Lovers’ Jealousy.—As for Lovers’ Jealousy proper, there is reason to believe that it will grow stronger and more common as general culture advances. For the men who are most ahead of our century emotionally, the men of genius, are usually very jealous. Heine’s Jealousy went so far that he even poisoned a poor parrot of whom his Mathilde was extravagantly fond; and it is probable that Byron’s savage attack on the Waltz was dictated by a sort of wholesale Jealousy in regard to all pretty girls. For in Love Byron was omnivorous.

The lover’s and the husband’s Jealousy are alike in their extreme sensitiveness—

“Trifles light as air

Are to the jealous confirmations strong

As proofs of holy writ;”

nor is there probably any difference in the intenseness of their agony.

To the lover Jealousy is not only his greatest torture, but also his deadliest enemy.
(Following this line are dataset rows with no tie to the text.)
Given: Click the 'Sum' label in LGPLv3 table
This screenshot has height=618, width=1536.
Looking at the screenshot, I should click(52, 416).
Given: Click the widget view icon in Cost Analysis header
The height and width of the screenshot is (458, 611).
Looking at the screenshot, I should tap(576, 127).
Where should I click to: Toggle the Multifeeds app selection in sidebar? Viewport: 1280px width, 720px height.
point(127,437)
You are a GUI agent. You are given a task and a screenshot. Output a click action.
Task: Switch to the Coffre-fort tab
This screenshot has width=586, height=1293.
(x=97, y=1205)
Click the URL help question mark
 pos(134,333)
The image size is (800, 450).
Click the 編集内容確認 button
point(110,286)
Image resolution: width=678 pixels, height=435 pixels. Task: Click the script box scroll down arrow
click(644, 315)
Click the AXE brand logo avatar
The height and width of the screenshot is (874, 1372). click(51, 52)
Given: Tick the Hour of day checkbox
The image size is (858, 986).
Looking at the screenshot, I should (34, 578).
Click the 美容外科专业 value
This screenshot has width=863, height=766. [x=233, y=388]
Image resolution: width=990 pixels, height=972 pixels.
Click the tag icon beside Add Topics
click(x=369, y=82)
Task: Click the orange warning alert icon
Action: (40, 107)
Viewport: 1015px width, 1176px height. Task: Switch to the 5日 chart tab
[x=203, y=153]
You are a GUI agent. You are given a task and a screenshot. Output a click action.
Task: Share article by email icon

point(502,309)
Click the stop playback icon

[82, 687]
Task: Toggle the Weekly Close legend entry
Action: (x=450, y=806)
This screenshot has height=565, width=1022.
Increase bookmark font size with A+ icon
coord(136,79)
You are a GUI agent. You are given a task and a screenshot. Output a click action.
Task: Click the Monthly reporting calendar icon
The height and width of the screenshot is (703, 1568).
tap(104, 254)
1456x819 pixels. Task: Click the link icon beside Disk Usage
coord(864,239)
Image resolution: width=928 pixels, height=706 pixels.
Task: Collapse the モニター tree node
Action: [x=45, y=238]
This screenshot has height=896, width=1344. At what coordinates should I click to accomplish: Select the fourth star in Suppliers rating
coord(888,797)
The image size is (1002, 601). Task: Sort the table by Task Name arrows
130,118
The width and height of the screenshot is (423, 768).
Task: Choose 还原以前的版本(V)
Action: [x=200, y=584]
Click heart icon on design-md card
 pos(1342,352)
With this fever in his blood even the man of the world who knows his “Ars Amoris” by heart, is apt to ruin his cause by excess of blind rivalry and clumsy passion: which perhaps explains why so many great men have been refused by their best loves. To endure and ignore a rival is, as Ovid already declared, the highest and most difficult achievement in the Art of Love; as for himself, he frankly admits, he was unequal to it.

There are several ways in which lovers ruin their chances by awkward excess of passion. It makes them appear selfish and unamiable; and the pallor which Jealousy inspires is not that which makes a girl consider a man “interesting,” and leads her through pity to Love. If the lover is not yet accepted, his Jealousy arouses her opposition, because he seems to take it for granted that he has a right to be jealous, and that she will necessarily accept him. Again, his attitude repels her by suggesting that he would indulge in impertinent supervision and tyrannical dictation after marriage. Even if he has successfully proposed, she does not like to have him make his victory and prospective ownership so conspicuous by his jealous glances and manœuvres. Besides, a fascinating girl likes to preserve her apparent freedom as long as possible, and let others admire her beauty while it lasts.

Most fatal is it for a man to assume a jealous attitude towards a woman before he has been able to inspire her with interest in him. Her indifference will thus be inevitably changed into positive dislike. For, as Madame de Coulanges says, “L’on ne veut de la jalousie que de ceux dont on pourrait être jalouse”—We do not desire any jealousy except from those for whom we could ourselves feel jealousy. Stendhal, who quotes this aphorism, adds a reason why women may be gratified by a display of Jealousy: “Jealousy may please proud women, as a new way of showing them their power.” And to a woman in love and in doubt, the man’s Jealousy, which is so easily detected, is of course a most welcome symptom of conquest.

For Jealousy is the first sign of Love, as it is also the last. If a man is in doubt whether he is really in Love with a girl or only admires her beauty, let him observe her when talking or dancing with another man: if he then feels “queer”—from a mere uneasiness to a desire to pulverise the other fellow—he may be assured that his emotion has passed the borderline which separates disinterested æsthetic admiration from the desire for exclusive possession which is popularly known as Love.